Вернувшись в Перт две недели спустя, она возмутила новостями сестер. Услышав, что старшая дочь съезжается со вдовцом, краболовом из Уайт-Пойнта, мать рассмеялась с тем особым отзвуком разочарования, который она оставляла исключительно для Джорджи.

Джорджи часто задумывалась об этом смехе. Она думала, уж не страх ли снова услышать этот холодный отзвук держит ее здесь эти последние месяцы, не дает ей уехать, когда уже совершенно ясно и понятно, что дела катятся в ничто.

Она отвернулась от зеркала, ступила в пещеру платяного шкафа и вытащила сумку «Квантас».

* * *

Поскуливание пса будит его. Он смотрит на светящийся циферблат часов и видит, что уже пятый час. Вот и говори после этого, что животные не чувствуют времени. Заставляет себя подняться. Принимает душ; полотенце, пропеченное солнцем, жестко, как черствый хлеб. Пес скребется в заднюю дверь. Пес знает правила, но живет постоянной надеждой, что внутри его ожидает рай. Надо бы нарушить традицию, думает Фокс, и как-нибудь впустить его. Увидеть линолеум и умереть. Зассать всю комнату в смертном восторге. И еще разбить ему сердце. Потому что каким-то странным образом пес верит, что остальные все еще внутри, что они здесь, полеживают себе в кроватках, просто позволили себе поваляться немного. Жестоко будет впустить его внутрь. Он натягивает шорты, ставит чайник и выходит, чтобы утешить шавку парой игривых хлопков по заднице. Во тьме – поднимается восточный ветер – земля пахнет свежим печеньем.

…На сиденье в кабине лежит рубашка, и он надевает ее, пока прогревается мотор. Он выезжает, не включая фары, а катер позвякивает позади по белым колеям дороги. Через ворота и на асфальт. Буш и плантации неразличимы. Никого нет вокруг. У него перед ними преимущество, но он дергается не меньше пса все те двадцать минут, которые нужны, чтобы доехать до Уайт-Пойнта; и там, со склона холма, упирающегося в город, он видит кладбище бурунов, которое отмечает границы внешнего рифа. Он пробирается по пустым улицам к пляжу и на секунду притормаживает, чтобы окинуть взором лагуну. Ни души. Он первый.

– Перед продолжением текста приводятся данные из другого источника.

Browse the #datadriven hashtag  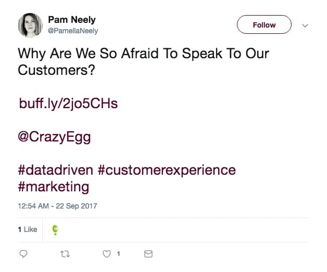click(x=56, y=170)
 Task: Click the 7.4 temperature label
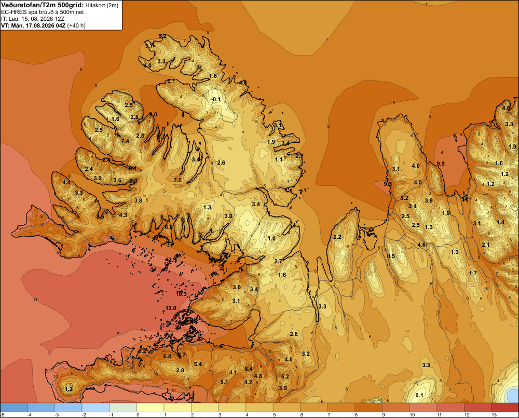(x=125, y=141)
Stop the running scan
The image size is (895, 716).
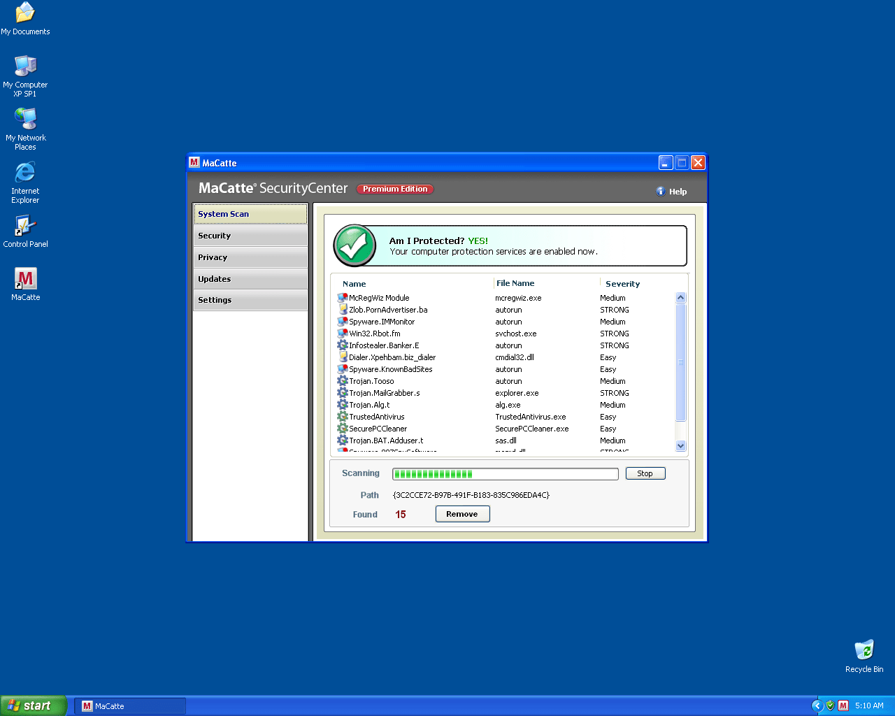pyautogui.click(x=645, y=473)
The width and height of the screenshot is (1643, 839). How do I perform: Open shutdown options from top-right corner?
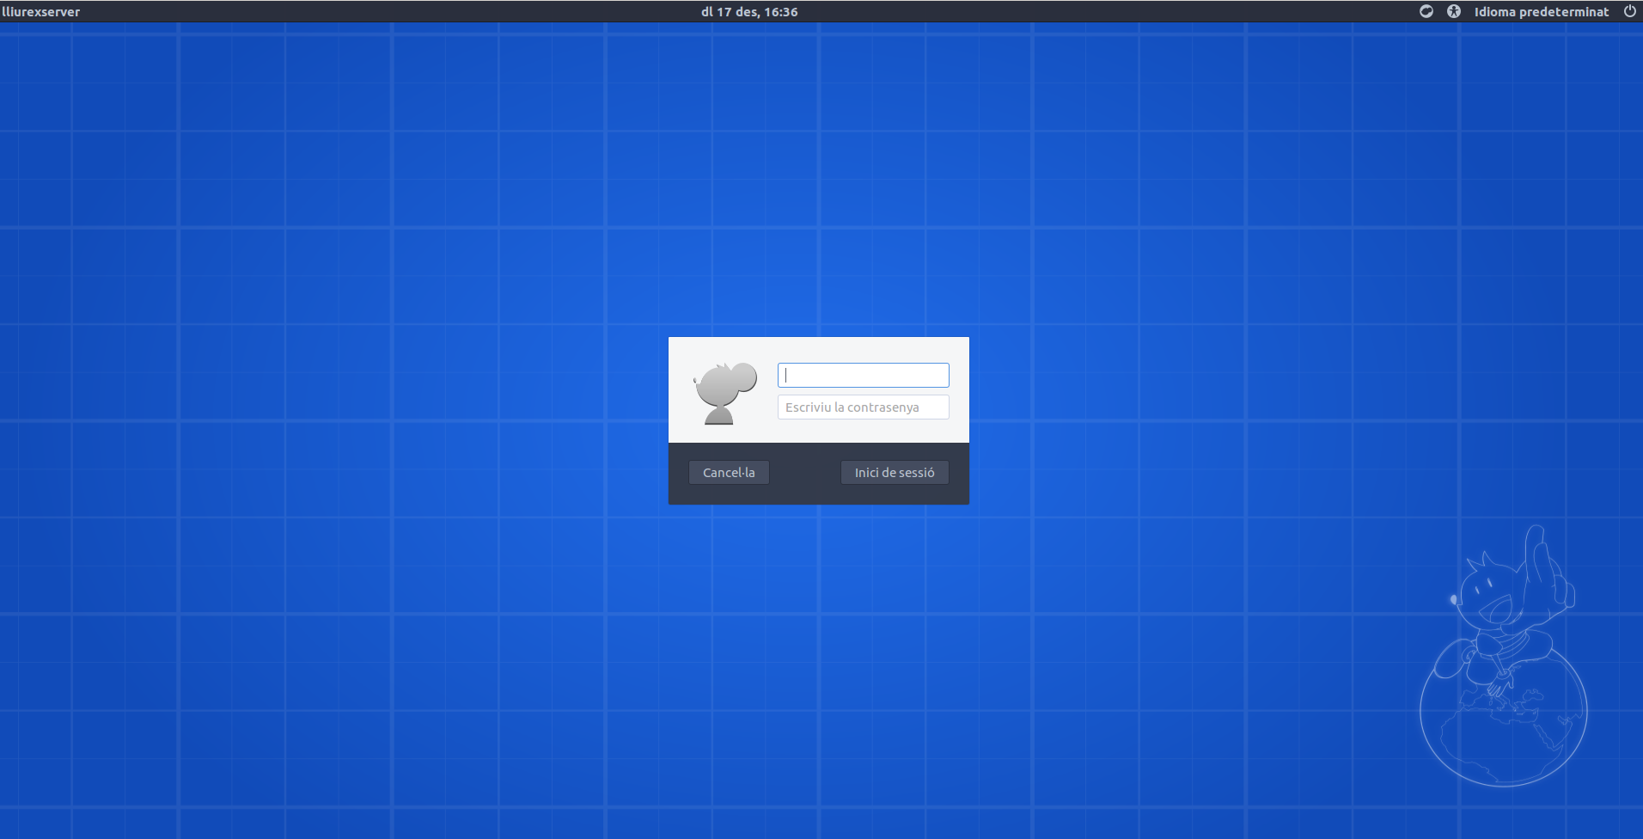point(1629,11)
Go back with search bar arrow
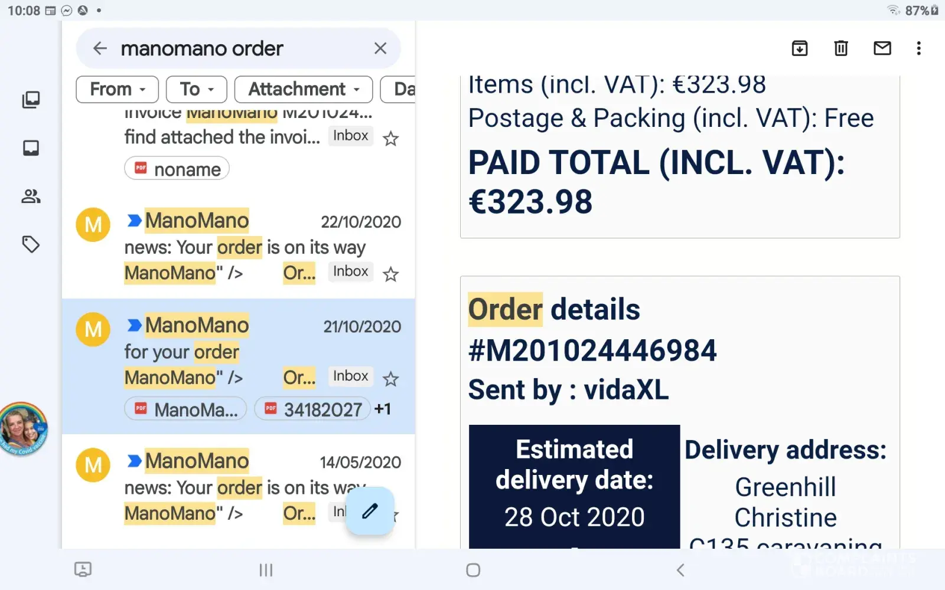Viewport: 945px width, 590px height. point(100,48)
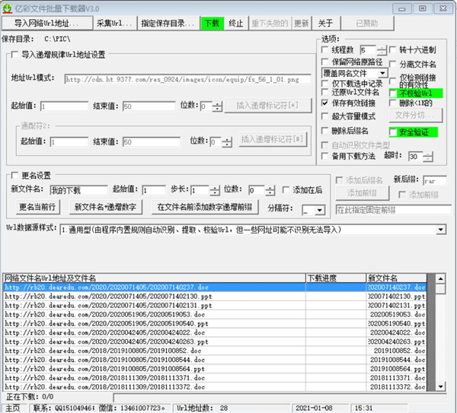The height and width of the screenshot is (413, 457).
Task: Open the 采集Url tool
Action: pyautogui.click(x=115, y=23)
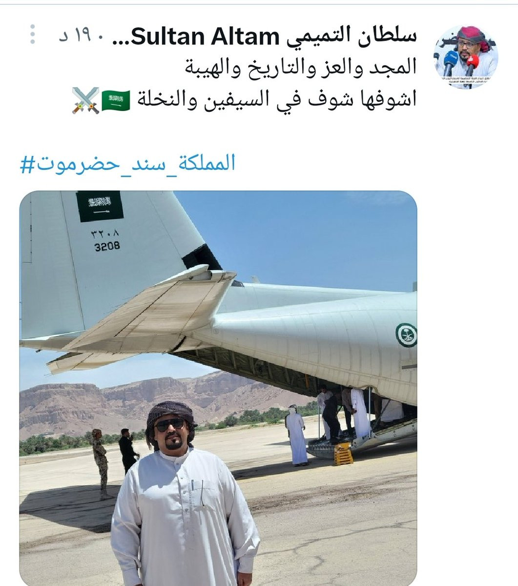The image size is (518, 586).
Task: Click the yellow stand under the cargo ramp
Action: click(x=343, y=453)
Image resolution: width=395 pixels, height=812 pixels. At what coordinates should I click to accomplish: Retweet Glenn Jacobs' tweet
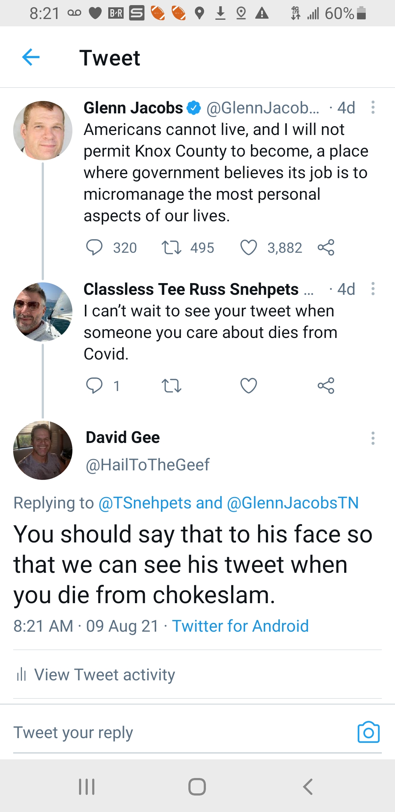[171, 247]
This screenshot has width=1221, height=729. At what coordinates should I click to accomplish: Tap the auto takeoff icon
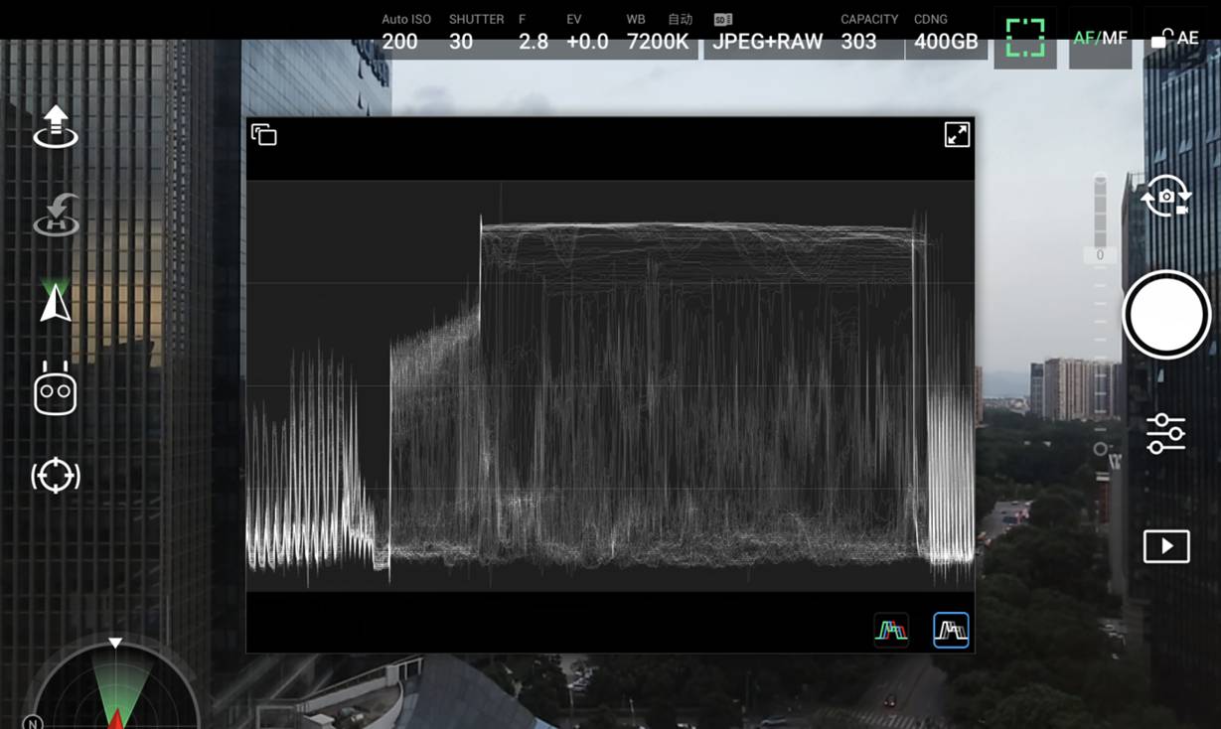coord(56,126)
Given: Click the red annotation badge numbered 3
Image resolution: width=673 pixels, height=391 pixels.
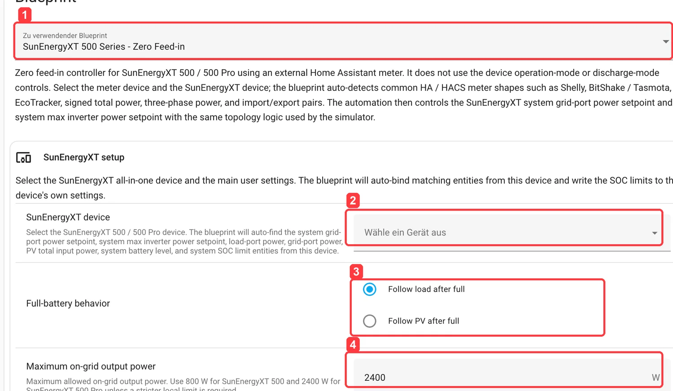Looking at the screenshot, I should point(356,272).
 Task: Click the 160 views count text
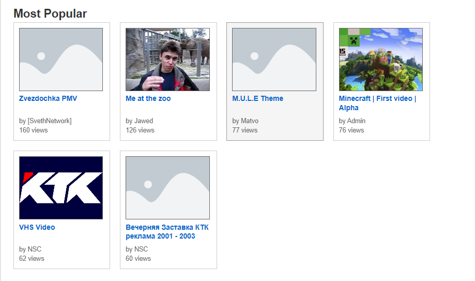tap(34, 130)
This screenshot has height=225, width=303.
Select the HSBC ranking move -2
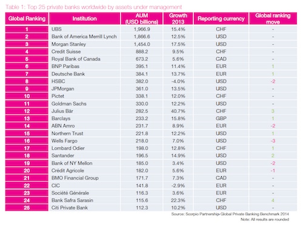tap(273, 81)
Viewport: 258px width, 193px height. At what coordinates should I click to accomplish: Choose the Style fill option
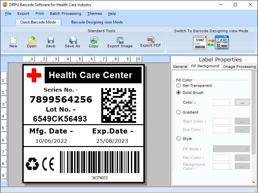(x=178, y=139)
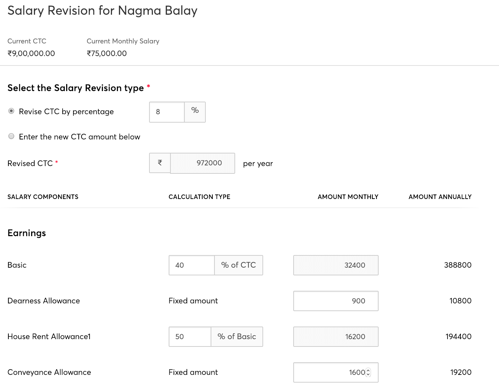Select the Dearness Allowance monthly amount field

tap(335, 301)
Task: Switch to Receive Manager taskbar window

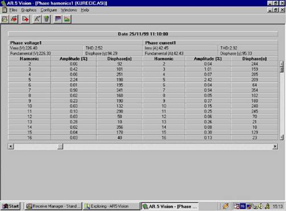Action: pyautogui.click(x=54, y=206)
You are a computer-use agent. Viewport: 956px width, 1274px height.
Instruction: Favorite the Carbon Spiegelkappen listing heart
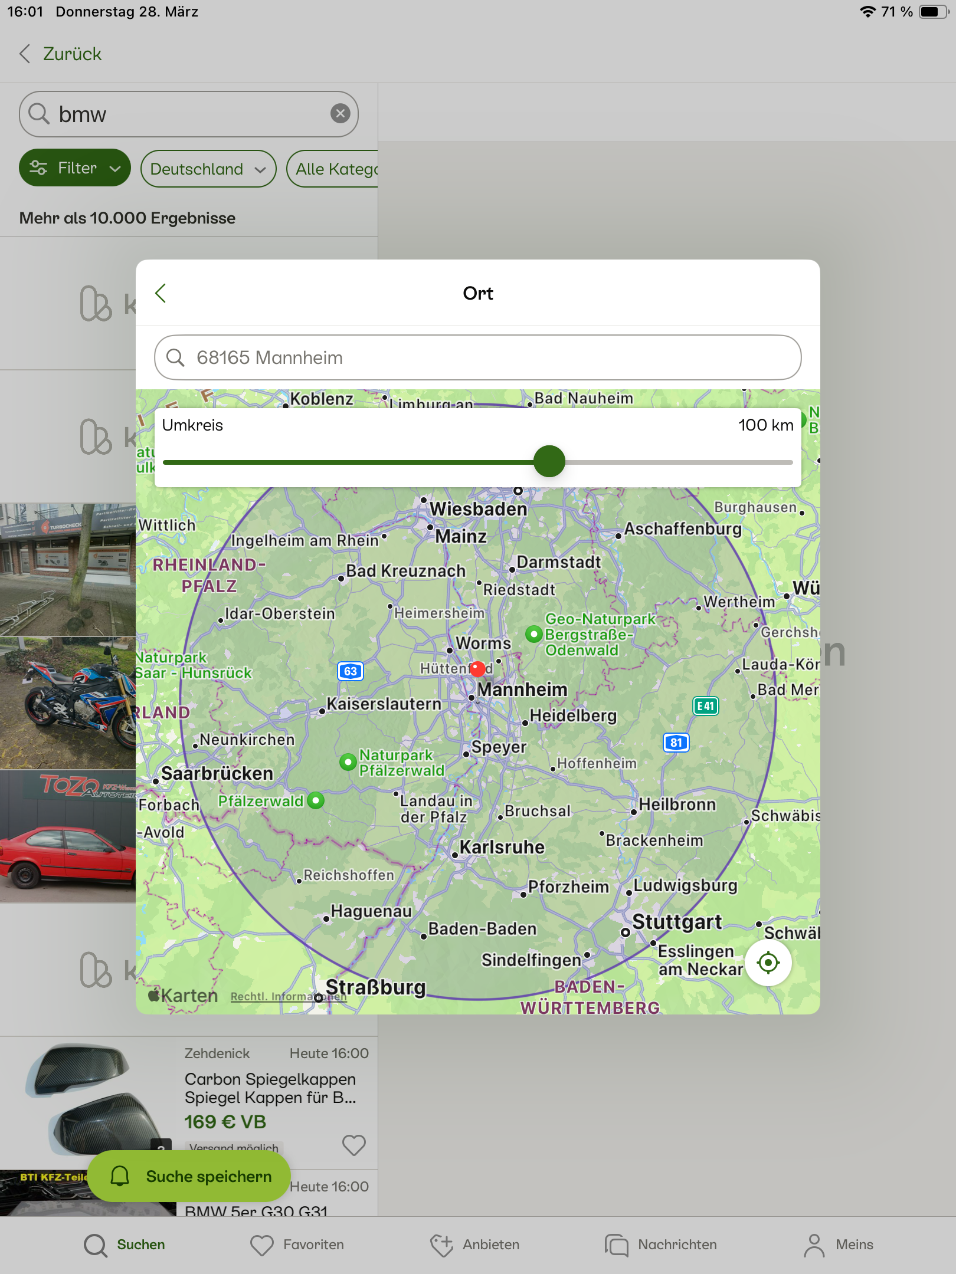[x=353, y=1145]
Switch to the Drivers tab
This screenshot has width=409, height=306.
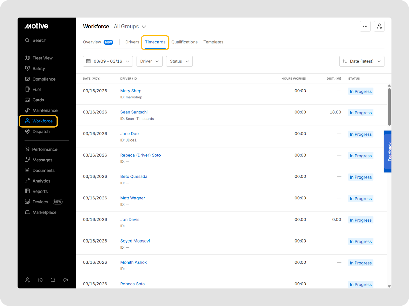pos(132,42)
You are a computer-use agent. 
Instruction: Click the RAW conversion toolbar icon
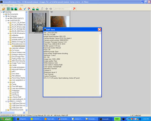coord(21,9)
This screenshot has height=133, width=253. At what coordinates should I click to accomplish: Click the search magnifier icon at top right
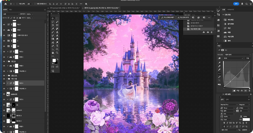[246, 4]
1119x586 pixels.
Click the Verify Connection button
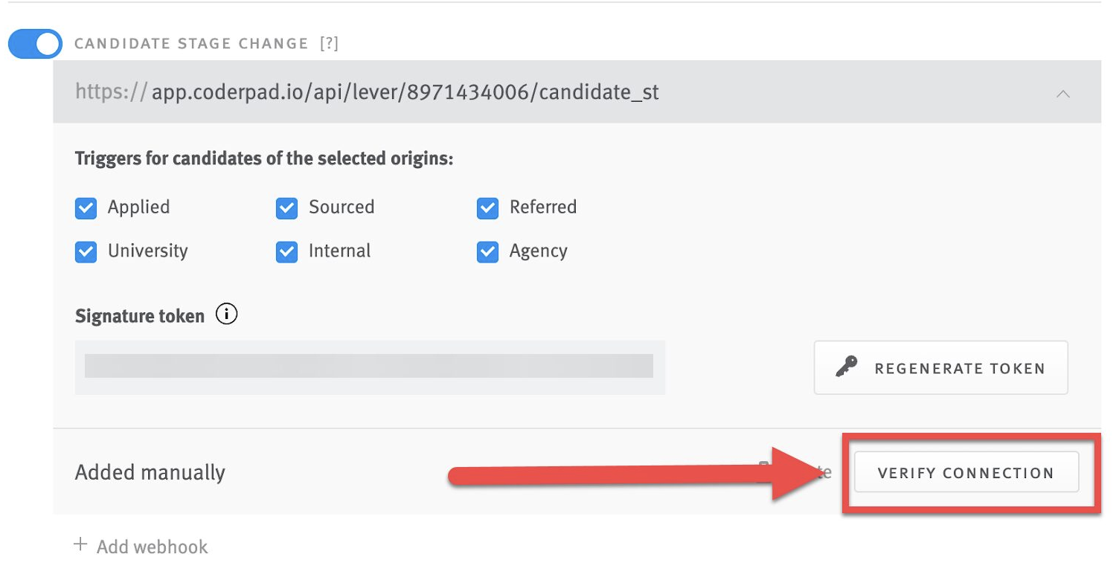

Едет мимо пристани, разворачивается, подъезжает к воде задом и спускает катер. Сбрасывает зажим – катер остается в наклонном положении – и постепенно сдает назад, пока катер не шлепается на воду. Вытащив снаряжение на дюну, он привязывает пса и бросает кусочек льда в жестянку у его ног. Шавка усаживается, несчастная, но в стоической готовности, припадает брюхом к песку.

Фокс толкает катер, пока его не подхватывает бриз. Он встает на транец, опускает мотор и заводит его. Правильный шум четырехтактной «Хонды». Он берется за рычаг и начинает пробираться между полями водорослей, мимо заякоренных лодок, собирая приборы – радио, эхолот, систему спутниковой навигации. Лагуна все так же по-старому загадочно пахнет кислым молоком, который забивает запахи соли, белого песка и прикорма.